Jimmy Doolittle invented a funnel-and-tube-based "pilot dehydrator"—possibly the first airplane toilet—to assist his record-breaking 1922 coast-to-coast journey. He was awarded the United States Distinguished Flying Cross for this achievement.

Jimmy participated in air shows and tried his hand at several high-speed records. One of his victories was the Schneider Cup Race in 1925, where he averaged 232 mph and won the Mackay Trophy the subsequent year. He accomplished the outside loop maneuver, which was considered to be unachievable, in 1927!

His Research Changed Aviation Industry

The stunt pilot Jimmy Doolittle was much more than just an airshow stunt pilot. His innovations in the field of aviation altered aviation operations. The military sent him to MIT and the Air Service Engineering School in the 1920s, where he completed his master's degree through studies on airplane acceleration trials for which he was awarded a 2nd Distinguished Flying Cross.

He graduated from MIT in 1926 with a Doctorate of Science, becoming the country's first person to have that title in the field of aeronautical engineering. In 1929, he was the very first aviator to lift off, cruise, and land without looking out the plane's windows because he established instrument flight procedures. He created instruments for precision flying and then instructed aspiring pilots in its use.

Services for Aviation Industry

He worked on the Navy Test Board, piloted test aircraft, and received specialized training in high-speed flight.
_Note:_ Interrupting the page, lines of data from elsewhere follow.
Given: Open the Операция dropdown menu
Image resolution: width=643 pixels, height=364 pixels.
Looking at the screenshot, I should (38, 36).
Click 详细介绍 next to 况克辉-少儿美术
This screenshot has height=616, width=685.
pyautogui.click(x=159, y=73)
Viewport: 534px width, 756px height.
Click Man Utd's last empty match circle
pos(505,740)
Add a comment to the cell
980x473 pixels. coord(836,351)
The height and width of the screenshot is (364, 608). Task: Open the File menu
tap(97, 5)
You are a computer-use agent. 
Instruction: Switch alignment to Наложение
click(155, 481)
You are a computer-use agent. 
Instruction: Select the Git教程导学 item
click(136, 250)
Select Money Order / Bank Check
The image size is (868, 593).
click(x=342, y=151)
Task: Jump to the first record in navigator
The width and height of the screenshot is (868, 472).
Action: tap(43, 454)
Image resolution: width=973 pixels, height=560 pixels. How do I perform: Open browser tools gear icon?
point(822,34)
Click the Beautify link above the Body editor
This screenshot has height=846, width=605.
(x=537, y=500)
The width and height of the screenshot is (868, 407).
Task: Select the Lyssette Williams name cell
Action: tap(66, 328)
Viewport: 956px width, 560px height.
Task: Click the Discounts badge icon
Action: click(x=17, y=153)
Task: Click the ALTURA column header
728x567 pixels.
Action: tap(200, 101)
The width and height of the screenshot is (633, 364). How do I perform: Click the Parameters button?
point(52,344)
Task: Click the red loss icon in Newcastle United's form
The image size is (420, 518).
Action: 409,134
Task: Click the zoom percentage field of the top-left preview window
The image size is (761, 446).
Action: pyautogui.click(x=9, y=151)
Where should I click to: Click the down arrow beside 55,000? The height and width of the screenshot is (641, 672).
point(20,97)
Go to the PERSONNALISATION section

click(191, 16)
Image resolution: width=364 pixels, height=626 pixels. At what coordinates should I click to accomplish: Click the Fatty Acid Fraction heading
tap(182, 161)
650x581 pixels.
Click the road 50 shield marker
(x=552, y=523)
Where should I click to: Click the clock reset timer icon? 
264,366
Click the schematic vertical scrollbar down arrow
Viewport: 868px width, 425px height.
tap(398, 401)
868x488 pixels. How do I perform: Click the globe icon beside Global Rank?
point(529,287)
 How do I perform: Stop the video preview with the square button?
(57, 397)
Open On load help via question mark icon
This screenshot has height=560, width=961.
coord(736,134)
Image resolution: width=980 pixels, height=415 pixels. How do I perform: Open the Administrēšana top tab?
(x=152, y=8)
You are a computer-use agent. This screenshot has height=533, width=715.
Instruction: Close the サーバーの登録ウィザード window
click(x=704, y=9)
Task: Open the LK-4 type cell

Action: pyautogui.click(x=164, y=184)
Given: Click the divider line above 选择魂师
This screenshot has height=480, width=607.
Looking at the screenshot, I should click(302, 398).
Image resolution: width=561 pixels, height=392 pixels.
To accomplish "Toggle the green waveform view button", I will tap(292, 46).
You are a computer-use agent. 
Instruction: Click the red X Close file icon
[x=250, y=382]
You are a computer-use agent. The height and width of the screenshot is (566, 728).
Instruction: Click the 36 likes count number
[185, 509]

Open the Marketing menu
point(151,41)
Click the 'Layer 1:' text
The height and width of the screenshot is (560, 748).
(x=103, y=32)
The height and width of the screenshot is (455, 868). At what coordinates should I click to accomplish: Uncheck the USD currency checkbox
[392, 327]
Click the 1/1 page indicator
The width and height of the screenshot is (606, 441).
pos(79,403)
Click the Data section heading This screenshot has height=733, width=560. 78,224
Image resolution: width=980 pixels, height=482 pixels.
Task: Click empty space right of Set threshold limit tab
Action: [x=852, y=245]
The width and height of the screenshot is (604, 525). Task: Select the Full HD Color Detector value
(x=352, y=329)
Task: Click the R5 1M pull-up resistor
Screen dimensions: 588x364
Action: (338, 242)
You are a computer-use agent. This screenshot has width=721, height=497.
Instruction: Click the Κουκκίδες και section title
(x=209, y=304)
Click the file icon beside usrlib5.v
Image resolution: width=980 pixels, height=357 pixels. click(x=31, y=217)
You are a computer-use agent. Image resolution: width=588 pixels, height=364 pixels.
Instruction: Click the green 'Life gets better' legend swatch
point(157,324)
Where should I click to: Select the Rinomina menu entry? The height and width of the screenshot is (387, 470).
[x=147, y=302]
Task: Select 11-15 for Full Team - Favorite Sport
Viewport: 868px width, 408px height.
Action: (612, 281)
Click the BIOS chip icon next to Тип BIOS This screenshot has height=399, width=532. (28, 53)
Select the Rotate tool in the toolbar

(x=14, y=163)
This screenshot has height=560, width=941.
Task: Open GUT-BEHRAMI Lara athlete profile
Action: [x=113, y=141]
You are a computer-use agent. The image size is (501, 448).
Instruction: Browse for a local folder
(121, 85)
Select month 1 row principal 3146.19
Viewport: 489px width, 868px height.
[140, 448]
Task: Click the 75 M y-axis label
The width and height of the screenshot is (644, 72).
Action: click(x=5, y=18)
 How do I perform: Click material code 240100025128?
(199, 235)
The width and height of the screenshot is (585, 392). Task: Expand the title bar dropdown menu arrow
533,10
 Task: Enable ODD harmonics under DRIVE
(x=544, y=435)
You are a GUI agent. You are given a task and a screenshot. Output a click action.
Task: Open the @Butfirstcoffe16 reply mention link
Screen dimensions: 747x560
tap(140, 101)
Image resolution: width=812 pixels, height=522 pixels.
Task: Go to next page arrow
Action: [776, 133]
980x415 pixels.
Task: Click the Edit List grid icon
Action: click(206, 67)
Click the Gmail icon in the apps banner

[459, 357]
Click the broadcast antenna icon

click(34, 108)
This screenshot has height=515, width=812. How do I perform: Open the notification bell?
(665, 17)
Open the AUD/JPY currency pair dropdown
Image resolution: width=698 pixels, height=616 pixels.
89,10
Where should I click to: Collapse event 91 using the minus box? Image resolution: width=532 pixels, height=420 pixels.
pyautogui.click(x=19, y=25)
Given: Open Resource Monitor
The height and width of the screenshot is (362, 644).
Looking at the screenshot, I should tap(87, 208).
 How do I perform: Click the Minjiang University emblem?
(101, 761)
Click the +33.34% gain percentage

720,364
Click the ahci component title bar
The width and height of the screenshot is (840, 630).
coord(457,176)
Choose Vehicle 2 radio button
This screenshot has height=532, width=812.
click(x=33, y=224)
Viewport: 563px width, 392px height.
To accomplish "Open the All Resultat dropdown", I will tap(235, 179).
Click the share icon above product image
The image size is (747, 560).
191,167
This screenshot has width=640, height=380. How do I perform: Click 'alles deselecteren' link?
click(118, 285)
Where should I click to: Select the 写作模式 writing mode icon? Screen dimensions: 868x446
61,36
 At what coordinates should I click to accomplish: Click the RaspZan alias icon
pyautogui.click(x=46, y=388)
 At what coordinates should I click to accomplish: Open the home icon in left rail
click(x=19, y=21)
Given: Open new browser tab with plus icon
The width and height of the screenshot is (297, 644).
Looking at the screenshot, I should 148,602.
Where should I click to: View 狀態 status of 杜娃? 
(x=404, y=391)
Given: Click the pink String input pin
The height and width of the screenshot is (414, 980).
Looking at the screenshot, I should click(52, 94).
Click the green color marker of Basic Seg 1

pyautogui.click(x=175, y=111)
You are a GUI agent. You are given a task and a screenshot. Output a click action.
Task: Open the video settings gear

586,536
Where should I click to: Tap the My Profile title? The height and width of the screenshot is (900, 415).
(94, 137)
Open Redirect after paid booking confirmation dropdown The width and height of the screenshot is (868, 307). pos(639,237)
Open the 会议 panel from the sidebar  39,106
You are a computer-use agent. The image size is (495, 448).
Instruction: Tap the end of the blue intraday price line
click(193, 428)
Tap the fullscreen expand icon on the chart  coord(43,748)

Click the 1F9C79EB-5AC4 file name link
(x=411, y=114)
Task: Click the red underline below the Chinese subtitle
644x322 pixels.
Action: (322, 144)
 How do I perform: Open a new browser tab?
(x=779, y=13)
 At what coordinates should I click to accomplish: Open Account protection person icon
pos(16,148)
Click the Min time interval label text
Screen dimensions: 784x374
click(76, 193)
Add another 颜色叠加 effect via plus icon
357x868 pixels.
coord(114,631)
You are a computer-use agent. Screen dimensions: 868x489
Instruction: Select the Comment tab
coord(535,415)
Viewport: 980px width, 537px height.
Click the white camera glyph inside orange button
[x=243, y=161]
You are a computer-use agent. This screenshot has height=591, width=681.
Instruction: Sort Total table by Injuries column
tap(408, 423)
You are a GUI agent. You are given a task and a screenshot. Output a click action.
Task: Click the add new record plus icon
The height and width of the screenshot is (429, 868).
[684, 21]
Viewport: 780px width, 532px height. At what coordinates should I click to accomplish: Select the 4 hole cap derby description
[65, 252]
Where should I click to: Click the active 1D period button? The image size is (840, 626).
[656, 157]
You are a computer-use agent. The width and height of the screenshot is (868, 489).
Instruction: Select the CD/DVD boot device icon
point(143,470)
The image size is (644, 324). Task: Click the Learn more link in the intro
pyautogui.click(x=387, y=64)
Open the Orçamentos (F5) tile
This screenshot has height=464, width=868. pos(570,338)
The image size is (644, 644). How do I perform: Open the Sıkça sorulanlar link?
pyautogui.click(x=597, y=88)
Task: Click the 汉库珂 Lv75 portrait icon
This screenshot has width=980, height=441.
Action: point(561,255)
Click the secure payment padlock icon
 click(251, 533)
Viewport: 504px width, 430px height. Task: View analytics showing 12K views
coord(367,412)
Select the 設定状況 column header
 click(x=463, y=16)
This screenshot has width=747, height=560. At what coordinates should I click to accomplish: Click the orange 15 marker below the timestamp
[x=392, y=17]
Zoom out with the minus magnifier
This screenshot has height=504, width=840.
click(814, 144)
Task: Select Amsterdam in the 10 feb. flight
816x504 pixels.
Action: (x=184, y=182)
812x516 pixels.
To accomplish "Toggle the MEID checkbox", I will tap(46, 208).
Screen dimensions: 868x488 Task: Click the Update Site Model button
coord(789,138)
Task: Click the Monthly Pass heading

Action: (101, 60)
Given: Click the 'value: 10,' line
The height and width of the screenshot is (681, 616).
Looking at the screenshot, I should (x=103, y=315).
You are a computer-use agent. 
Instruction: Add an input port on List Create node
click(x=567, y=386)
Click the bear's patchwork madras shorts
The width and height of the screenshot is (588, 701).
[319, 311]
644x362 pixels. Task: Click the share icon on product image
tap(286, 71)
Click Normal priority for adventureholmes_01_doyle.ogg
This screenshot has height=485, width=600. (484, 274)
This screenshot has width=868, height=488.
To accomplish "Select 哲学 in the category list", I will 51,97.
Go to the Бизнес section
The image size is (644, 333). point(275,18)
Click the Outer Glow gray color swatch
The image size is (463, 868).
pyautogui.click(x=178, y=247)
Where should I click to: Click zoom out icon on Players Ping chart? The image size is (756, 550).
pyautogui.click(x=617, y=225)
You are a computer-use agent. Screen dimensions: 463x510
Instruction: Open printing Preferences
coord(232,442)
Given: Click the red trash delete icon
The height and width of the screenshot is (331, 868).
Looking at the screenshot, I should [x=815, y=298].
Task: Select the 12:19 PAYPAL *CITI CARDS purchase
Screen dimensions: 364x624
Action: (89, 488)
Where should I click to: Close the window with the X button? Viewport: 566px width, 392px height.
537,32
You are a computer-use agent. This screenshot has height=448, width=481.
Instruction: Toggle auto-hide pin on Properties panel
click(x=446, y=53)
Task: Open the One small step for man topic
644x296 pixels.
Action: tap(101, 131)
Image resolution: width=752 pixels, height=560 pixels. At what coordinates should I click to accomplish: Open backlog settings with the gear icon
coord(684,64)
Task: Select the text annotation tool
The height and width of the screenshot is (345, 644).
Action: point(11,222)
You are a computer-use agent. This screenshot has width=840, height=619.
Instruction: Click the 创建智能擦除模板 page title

He provided advice aviation advances and assisted oil firms in testing new aviation gases.

The military dispatched Jimmy to Chile in the spring of 1926 with a flight demonstration crew. He broke both of his ankles there, yet he continued to fly his presentation in a P-1 Hawk while wearing casts.

He participated in the Baker Board's aviation assessment in 1934, and in 1940 he served as the Institute of Aeronautical Science's president. Jimmy coordinated with auto manufacturers to establish strategies for their industrial facilities to produce aircraft if America entered the fight as World War II broke out in the Pacific and Europe. He traveled to Britain on behalf of the American military and administration to research and report on developments in air power and Allied military hardware.

Doolittle Raid

Following the Japanese attacks on Pearl Harbor on Dec. 7, 1941, the US engaged in World War II. Jimmy Doolittle returned to the armed services and was promoted from major to lieutenant colonel in January 1942. He immediately started preparing for the first attack in retaliation against Japan. He was awarded the Medal of Honor for organizing and carrying out the raid, which now carries his name.


United States Space Program

Jimmy participated on military boards after World War II ended and actively helped launch the American Space Program. Together with Robert Goddard, he oversaw the National Advisory Committee for Aeronautics in 1956.

He left the Air Force Reserve in February 1959, although he continued to work and serve as a consultant to the military and commercial aviation communities until his demise. James Doolittle, who passed away in Pebble Beach, California, on September 27, 1993, is buried at Arlington National Cemetery next to his wife Josephine.